Once the AI processes the initial prompt, we can then ask questions that the AI will use the Competition Manual to answer. Depending on the question, it may take the AI between several seconds up to a couple minutes to answer - be patient! Here are several questions you can ask (remember to press the “Run” button after asking each question):
Example sample questions:
How many SAMPLES is a ROBOT allowed to CONTROL at a time?
What are the different ways to score points?
How large can a ROBOT be in its STARTING CONFIGURATION?
Which awards are best for advancement?
How do I write a strong engineering portfolio?
Some prompts that require a lot of complex understanding or strategy can yield results that are not correct, especially if there is information “understood but not supplied.” For example, the following prompts provide some correct and some incorrect information:
Examples of difficult questions:
What is the maximum score for an alliance?
Can ROBOTS pick up an opposing ALLIANCE’S SAMPLES?
How many matches does a team play at an event?
This example was specific to FIRST Tech Challenge, but this process can be used for virtually any documents or media. Using AI as an analysis assistant can help you summarize news articles, find specific instructions in user manuals, review books, and more! Remember that the quality of the responses the AI provides is directly related to the quality of the prompt provided - even so, the AI isn’t always going to be able to provide correct answers so it’s up to you to verify the correctness of all answers provided by an AI.
Week of 09/09/2024 “AI Innovation Corner - Google AI Studio”
AI Innovation Corner - Google AI Studio
This first article launched as part of the Tech Tips of the Week, but is the official first article for the AI Innovation Corner.
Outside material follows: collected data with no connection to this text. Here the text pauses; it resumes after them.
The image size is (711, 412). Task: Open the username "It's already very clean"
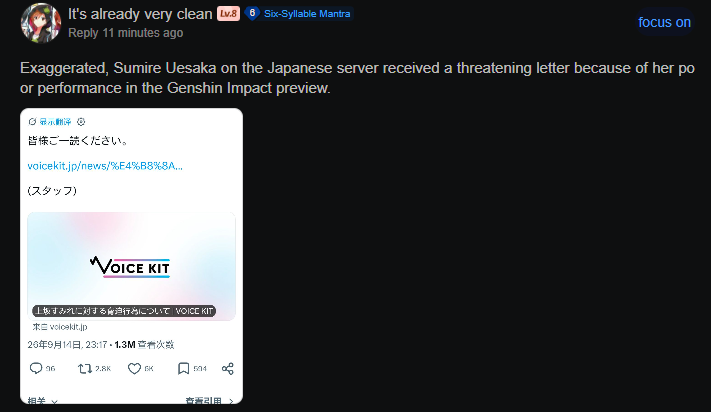coord(140,14)
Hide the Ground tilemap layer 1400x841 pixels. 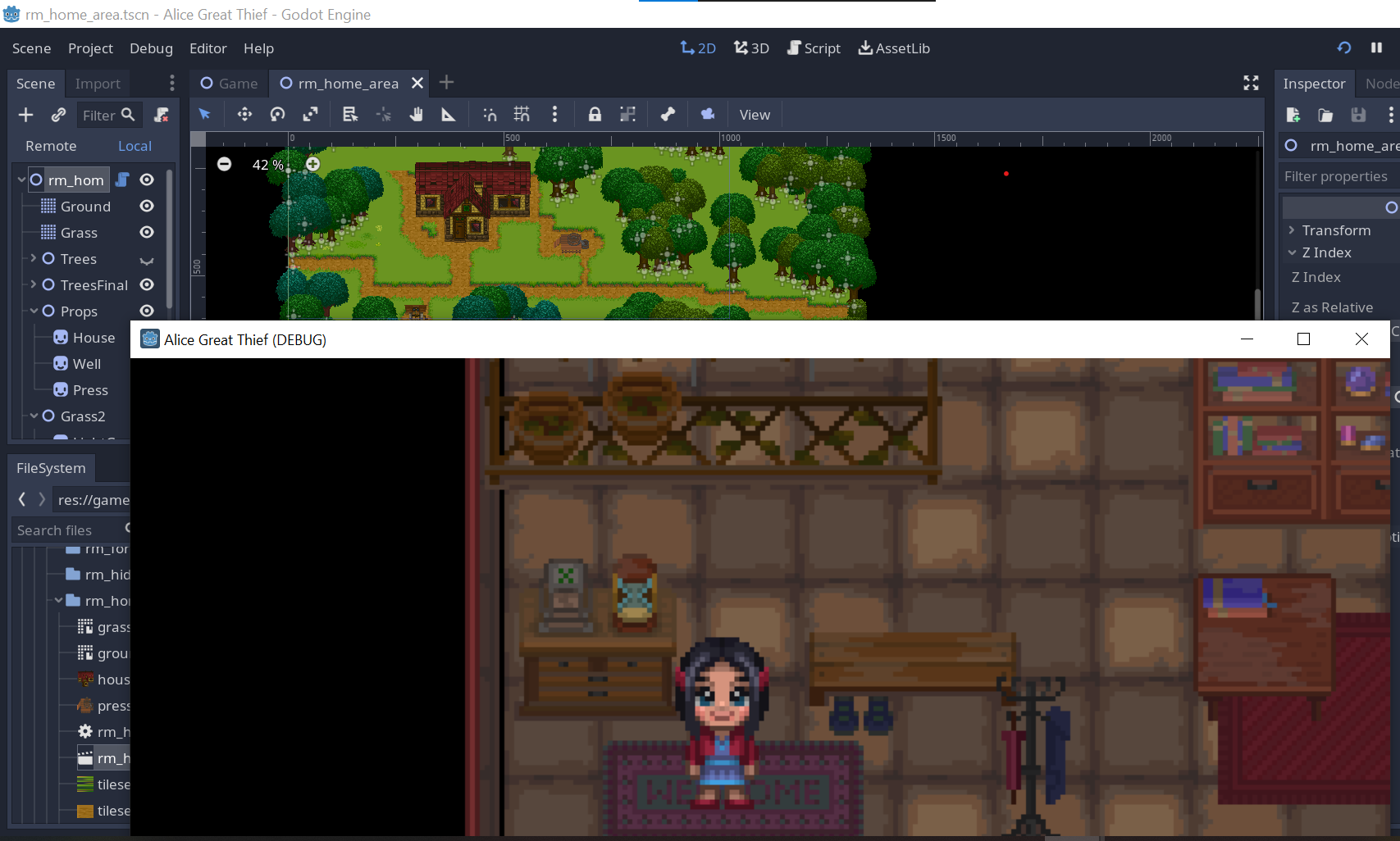147,207
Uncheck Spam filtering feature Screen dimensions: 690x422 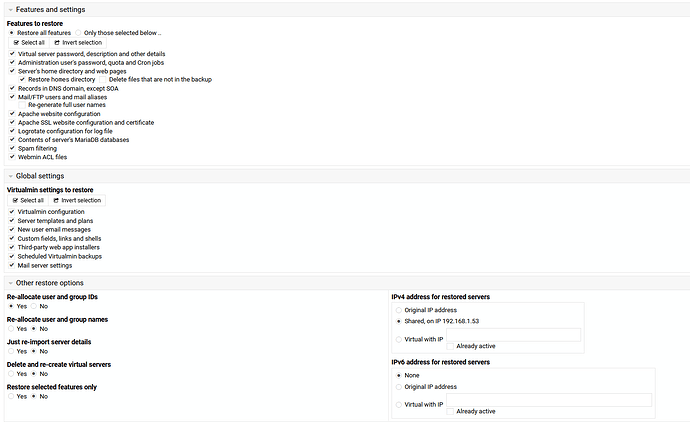click(x=11, y=148)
This week’s Tech Tip of the Week launches a new initiative in FIRST Tech Challenge, an AI Innovation Corner. Generative AI has taken the world by storm, becoming commonplace now in everything from personal assistants, search engines, recipe curation, music innovation, and vehicle maintenance! Machine Learning AI has been a part of FIRST Tech Challenge in some way for the past six years, and we’re now transitioning to help teams learn how to use and incorporate Generative AI in their FIRST Tech Challenge experience (while we’re learning ourselves!).
The first step (or FIRST step?) to getting the most out of AI is choosing a model. What do I mean by model? Every AI is a neural network that has been trained with specific knowledge with the ability to do specific things based on that knowledge. Each version of this neural network is stored in a “model”. Each different company has different models available for different purposes, though most models are variations on their flagship model (Gemini from Google, ChatGPT 4-o from OpenAI, Claude from Anthropic, and so on). Each company has different web-based and API interfaces for interacting with their models, and everyone has their favorite. In FIRST Tech Challenge, the standard tool we use is Google AI Studio to interact with Gemini.
Google AI Studio is free to use, but requires a Google account to access - virtually all models require a login or API token of some kind to use. Google AI Studio is our favorite for its list of examples (Prompt Gallery) and its easy to use interface to save prompt sessions and resume them later. With Google AI Studio, you also can select the specific model you want to use, and when available you can choose to use preview versions of up and coming models.